Exploring Science

( from left front)    Mossburn pupils Ariana Te Whata  aged 10, Mitchell Shield 10, Jeremy Ryan 10, Anna Gallaher 9, Joshua Kalweit 10 and Ethan French 10, using a rope, a two block pulley and a single pulley to imagine how to rescue a whale from the Gulf of Mexico oil slick.


Mossburn School pupils were left with several intriguing questions after their special three days of science exploration with guest teacher Lloyd Esler recently.

"Listening to how sound travels and trying to reverse the direction from which you hear sound along with making whistles from whistlewood occupied the students initially, "Mr Esler said." With screws and levers on the second day we found that screws go in clockwise and come out anticlockwise."

The pupils marvelled at where nature has invented a screw in the seeds of the animated oat which screw themselves into the soil when they get wet. Even the smallest children could lift him up using a crowbar, showing the efficiency of a lever.

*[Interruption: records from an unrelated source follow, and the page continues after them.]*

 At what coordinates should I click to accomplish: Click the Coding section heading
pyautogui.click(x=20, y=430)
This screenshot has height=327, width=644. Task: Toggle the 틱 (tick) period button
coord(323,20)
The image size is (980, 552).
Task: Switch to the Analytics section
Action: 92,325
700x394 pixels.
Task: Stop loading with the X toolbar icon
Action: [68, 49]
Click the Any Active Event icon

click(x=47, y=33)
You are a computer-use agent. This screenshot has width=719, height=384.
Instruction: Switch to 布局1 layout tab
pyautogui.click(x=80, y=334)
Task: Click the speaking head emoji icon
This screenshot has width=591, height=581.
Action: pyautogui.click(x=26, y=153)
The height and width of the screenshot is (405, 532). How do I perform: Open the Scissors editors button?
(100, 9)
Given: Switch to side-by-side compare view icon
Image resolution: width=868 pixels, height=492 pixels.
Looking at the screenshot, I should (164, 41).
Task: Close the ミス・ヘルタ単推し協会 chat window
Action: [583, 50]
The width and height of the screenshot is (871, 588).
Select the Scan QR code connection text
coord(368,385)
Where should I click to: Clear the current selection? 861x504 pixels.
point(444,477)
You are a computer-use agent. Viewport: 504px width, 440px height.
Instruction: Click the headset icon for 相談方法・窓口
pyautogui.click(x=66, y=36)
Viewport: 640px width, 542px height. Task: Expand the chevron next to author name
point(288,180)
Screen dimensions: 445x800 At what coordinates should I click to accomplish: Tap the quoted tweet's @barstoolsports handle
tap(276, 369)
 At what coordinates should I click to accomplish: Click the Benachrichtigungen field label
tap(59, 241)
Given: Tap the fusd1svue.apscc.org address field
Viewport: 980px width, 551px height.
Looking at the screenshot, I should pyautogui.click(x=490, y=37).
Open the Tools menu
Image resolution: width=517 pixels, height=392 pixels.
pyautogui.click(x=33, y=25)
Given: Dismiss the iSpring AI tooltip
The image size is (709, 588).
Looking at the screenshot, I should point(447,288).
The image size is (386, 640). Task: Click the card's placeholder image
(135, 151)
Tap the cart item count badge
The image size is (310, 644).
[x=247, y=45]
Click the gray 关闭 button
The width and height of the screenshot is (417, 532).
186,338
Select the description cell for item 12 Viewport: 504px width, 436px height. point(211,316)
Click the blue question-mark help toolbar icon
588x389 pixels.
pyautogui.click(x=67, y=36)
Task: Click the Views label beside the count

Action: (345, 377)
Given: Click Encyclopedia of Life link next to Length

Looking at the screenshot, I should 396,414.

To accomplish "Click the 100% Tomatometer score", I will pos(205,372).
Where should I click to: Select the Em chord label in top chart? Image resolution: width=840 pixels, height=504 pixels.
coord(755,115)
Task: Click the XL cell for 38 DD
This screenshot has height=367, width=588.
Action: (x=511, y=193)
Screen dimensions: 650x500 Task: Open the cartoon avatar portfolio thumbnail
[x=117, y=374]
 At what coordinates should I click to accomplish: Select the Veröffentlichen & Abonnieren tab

Using pulleys occupied another day, practising threading a pulley with a rope and lifting a load. Students in groups used pulleys to problem solve how to save a whale, get a giraffe back on its feet and pull a cat out of a mousehole.

Students remarked that they learned that pulleys are very efficient when they are wanting to move something heavy and that a three block system makes it three times easier to pull a whale.